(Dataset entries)
>>>
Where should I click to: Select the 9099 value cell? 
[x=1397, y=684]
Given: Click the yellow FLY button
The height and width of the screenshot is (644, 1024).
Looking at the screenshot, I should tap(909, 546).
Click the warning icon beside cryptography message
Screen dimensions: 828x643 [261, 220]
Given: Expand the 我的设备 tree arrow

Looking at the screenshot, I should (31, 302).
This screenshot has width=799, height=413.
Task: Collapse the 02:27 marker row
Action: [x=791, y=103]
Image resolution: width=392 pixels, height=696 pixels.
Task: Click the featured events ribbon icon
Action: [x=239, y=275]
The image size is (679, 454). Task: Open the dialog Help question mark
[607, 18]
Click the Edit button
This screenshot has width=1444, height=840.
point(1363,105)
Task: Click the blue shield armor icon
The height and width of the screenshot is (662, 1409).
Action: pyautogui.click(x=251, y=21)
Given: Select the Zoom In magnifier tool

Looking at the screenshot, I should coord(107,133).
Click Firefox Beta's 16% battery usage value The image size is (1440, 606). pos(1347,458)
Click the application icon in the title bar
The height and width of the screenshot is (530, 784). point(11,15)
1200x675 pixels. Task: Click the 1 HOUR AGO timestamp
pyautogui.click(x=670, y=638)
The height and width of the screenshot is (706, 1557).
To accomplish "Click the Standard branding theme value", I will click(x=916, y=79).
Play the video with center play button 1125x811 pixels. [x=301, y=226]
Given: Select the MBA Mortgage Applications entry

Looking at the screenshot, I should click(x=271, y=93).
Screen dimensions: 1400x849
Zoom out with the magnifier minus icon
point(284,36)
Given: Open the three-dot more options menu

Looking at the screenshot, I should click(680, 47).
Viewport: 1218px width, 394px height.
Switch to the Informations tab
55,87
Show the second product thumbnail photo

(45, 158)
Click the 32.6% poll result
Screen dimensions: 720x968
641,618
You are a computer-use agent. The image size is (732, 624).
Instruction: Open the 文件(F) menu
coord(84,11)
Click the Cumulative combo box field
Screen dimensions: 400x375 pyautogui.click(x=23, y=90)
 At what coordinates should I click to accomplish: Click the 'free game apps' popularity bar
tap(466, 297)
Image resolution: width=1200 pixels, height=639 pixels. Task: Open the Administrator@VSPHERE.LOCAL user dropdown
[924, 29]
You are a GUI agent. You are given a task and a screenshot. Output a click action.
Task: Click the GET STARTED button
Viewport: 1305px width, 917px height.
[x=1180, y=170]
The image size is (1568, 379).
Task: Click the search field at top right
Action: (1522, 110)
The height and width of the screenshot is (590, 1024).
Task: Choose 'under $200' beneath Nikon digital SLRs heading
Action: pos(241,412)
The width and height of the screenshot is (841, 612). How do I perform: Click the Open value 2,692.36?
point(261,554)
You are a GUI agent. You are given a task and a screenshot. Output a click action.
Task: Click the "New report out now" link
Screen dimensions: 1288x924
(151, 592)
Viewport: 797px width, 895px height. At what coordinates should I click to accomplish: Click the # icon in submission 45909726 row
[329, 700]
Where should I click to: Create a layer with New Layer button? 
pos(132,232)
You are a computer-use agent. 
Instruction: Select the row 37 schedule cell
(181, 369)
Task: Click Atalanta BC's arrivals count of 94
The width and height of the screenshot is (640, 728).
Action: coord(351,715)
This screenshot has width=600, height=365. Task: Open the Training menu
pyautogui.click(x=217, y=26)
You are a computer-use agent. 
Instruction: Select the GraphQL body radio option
<<<
• [Task details] Go through the records above and write each one out again exactly.

• [Task answer]
Where should I click to: Select the 9099 value cell? 
[x=1397, y=684]
Given: Click the yellow FLY button
The height and width of the screenshot is (644, 1024).
Looking at the screenshot, I should tap(909, 546).
Click the warning icon beside cryptography message
Screen dimensions: 828x643 [261, 220]
Given: Expand the 我的设备 tree arrow

Looking at the screenshot, I should (31, 302).
This screenshot has width=799, height=413.
Task: Collapse the 02:27 marker row
Action: [x=791, y=103]
Image resolution: width=392 pixels, height=696 pixels.
Task: Click the featured events ribbon icon
Action: [x=239, y=275]
The image size is (679, 454). Task: Open the dialog Help question mark
[607, 18]
Click the Edit button
This screenshot has width=1444, height=840.
point(1363,105)
Task: Click the blue shield armor icon
The height and width of the screenshot is (662, 1409).
Action: pyautogui.click(x=251, y=21)
Given: Select the Zoom In magnifier tool

Looking at the screenshot, I should coord(107,133).
Click Firefox Beta's 16% battery usage value The image size is (1440, 606). pos(1347,458)
Click the application icon in the title bar
The height and width of the screenshot is (530, 784). point(11,15)
1200x675 pixels. Task: Click the 1 HOUR AGO timestamp
pyautogui.click(x=670, y=638)
The height and width of the screenshot is (706, 1557).
To accomplish "Click the Standard branding theme value", I will click(x=916, y=79).
Play the video with center play button 1125x811 pixels. [x=301, y=226]
Given: Select the MBA Mortgage Applications entry

Looking at the screenshot, I should click(x=271, y=93).
Screen dimensions: 1400x849
Zoom out with the magnifier minus icon
point(284,36)
Given: Open the three-dot more options menu

Looking at the screenshot, I should click(680, 47).
Viewport: 1218px width, 394px height.
Switch to the Informations tab
55,87
Show the second product thumbnail photo

(45, 158)
Click the 32.6% poll result
Screen dimensions: 720x968
641,618
You are a computer-use agent. The image size is (732, 624).
Instruction: Open the 文件(F) menu
coord(84,11)
Click the Cumulative combo box field
Screen dimensions: 400x375 pyautogui.click(x=23, y=90)
 At what coordinates should I click to accomplish: Click the 'free game apps' popularity bar
tap(466, 297)
Image resolution: width=1200 pixels, height=639 pixels. Task: Open the Administrator@VSPHERE.LOCAL user dropdown
[924, 29]
You are a GUI agent. You are given a task and a screenshot. Output a click action.
Task: Click the GET STARTED button
Viewport: 1305px width, 917px height.
[x=1180, y=170]
The image size is (1568, 379).
Task: Click the search field at top right
Action: (1522, 110)
The height and width of the screenshot is (590, 1024).
Task: Choose 'under $200' beneath Nikon digital SLRs heading
Action: pos(241,412)
The width and height of the screenshot is (841, 612). How do I perform: Click the Open value 2,692.36?
point(261,554)
You are a GUI agent. You are given a task and a screenshot. Output a click action.
Task: Click the "New report out now" link
Screen dimensions: 1288x924
(151, 592)
Viewport: 797px width, 895px height. At what coordinates should I click to accomplish: Click the # icon in submission 45909726 row
[329, 700]
Where should I click to: Create a layer with New Layer button? 
pos(132,232)
You are a computer-use agent. 
Instruction: Select the row 37 schedule cell
(181, 369)
Task: Click Atalanta BC's arrivals count of 94
The width and height of the screenshot is (640, 728).
Action: coord(351,715)
This screenshot has width=600, height=365. Task: Open the Training menu
pyautogui.click(x=217, y=26)
You are a computer-use agent. 
Instruction: Select the GraphQL body radio option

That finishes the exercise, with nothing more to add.